Sep 13, 2006

the imcomparable awesomeness of hemoglobin


Folks, meet hemoglobin. Hemoglobin is a tetrameric protein. That means it's made out of 4 subunits. In this case, its subunits are called alpha, alpha, beta and beta. The two alphas and the two betas are identical.







Hemoglobin is reponsible for carrying the oxygen you breathe in to the cells throughout your body, via your bloodstream, so that your cells can carry out respiration and you can stay alive. How it accomplishes this task is.... wicked awesome.


Here's another very important part of hemoglobin. It's called a "heme group", and although it's not a protein itself, one lies in the middle of each subunit. That means there are 4 heme groups per protein.


The most special part about the heme group is the middle. There's a space there for 1 single iron atom to bind. You can see it in the picture. (Iron = Fe.) This iron atom is the critical, important part of the whole entire protein. You'll see why.


So, let's follow the path of an oxygen molecule. It gets breathed in, and it's hanging out in the alveoli, which are the little sacs at the very end of all the crazy trees that make up your lungs. Then hemoglobin comes swishing by in a capillary that goes by the alveoli. The oxygen molecule diffuses through the wall of the alveoli (don't worry right now about how that works), and it binds to the iron atom sitting in the middle of the heme group. That's the important part.


Normally, iron atoms, unbound (Fe2+), have a certain size. They're pretty big. (If you want more details, it's because there are 4 unpaired electrons in the outer d orbitals of the atom. All of these atoms have the same spin, and that makes the atom paramagnetic.) What you need to know is that the iron atom is SO big, it doesn't quite fit in to the hole in the middle of the heme.

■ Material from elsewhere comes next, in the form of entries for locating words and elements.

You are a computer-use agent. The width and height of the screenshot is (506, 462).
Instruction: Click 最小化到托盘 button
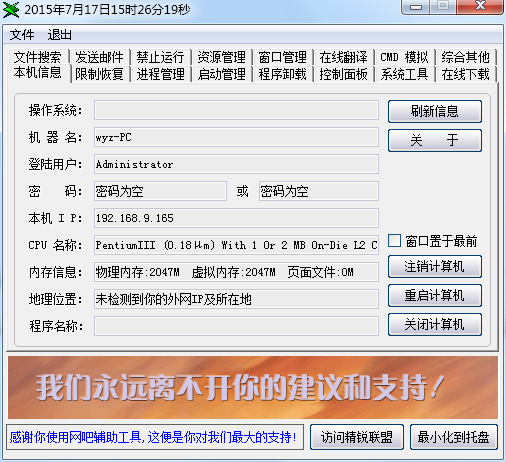pos(454,437)
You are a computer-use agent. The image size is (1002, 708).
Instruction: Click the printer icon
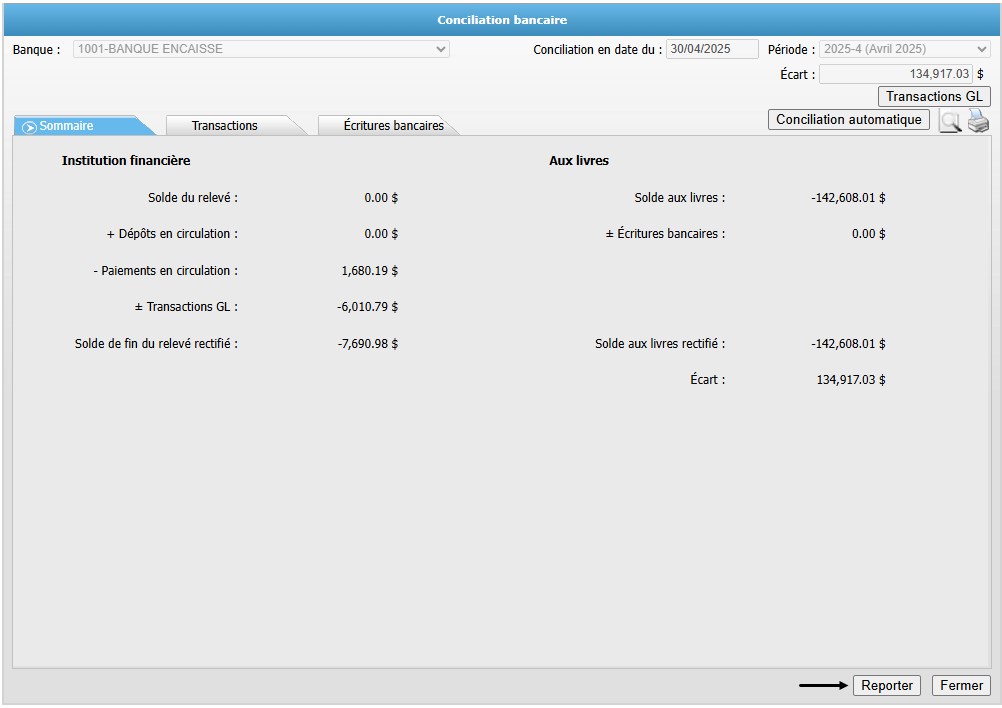pyautogui.click(x=977, y=122)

It sticks out the top.

But when the iron atom binds the oxygen molecule you breathed in, it becomes smaller. (This is because the electrons reorganize in the d orbitals, and the spins now cancel each other out, and the atom becomes diamagnetic. Incidentally, this rearrangement from high energy orbitals to lower ones causes the red color of iron and blood.) Now, the iron atom fits in the hole in the middle of the heme *perfectly*.

Why does this matter? Because when the atom shrinks down, a particular part of the hemoglobin protein that sits next to it gets pulled down too. (It's Histadine 8 on the F chain, by the way.) Although it may not seem like pulling one small arm of a very large protein would make any difference it does!!

In fact, it makes a very large difference. It causes the subunits of hemoglobin to change positions with respect to each other. The subunits kind of look like dumbells, and they rotate 15 degrees from a nice even X shape (like the crossbones on a pirate flag) to an uneven X. (This change in shape happens when 8 hydrogen bonds and some salt bridges are broken.)

So the protein is a slightly different shape. Why do we care?


Now, this is the COOLEST part. The pressure of oxygen in your lungs is about 100 mmHg. The pressure of oxygen in your body tissues is about 30 mmHg. If you don't know about mmHg, it doesn't matter. All you need to know is that there's more oxygen in your lungs than in your tissues. Naturally, right? Remember, you just breathed in.

In the 100 mmHg areas in your lungs, it just so happens that the oxygen-bound/small-atom/uneven-X form of hemoglobin is quite stable. That's good! That means that when hemoglobin is around high concentrations of oxygen, it wants to bind it. (This is because molecules always end up in the most stable state possible.)

But hemoglobin is special, because it's sensitive to the difference between 100 mmHg and 30 mmHg. At 30 mmHg, the stability I described is no longer the case. In fact, it's more stable NOT being bound to oxygen. So the oxygen is going to fall off. This is absolutely essential. It means that when the hemoglobin shows up in your tissues in your body, where you have low oxygen pressure, the oxygen falls off. Hooray! Now your cells can use it.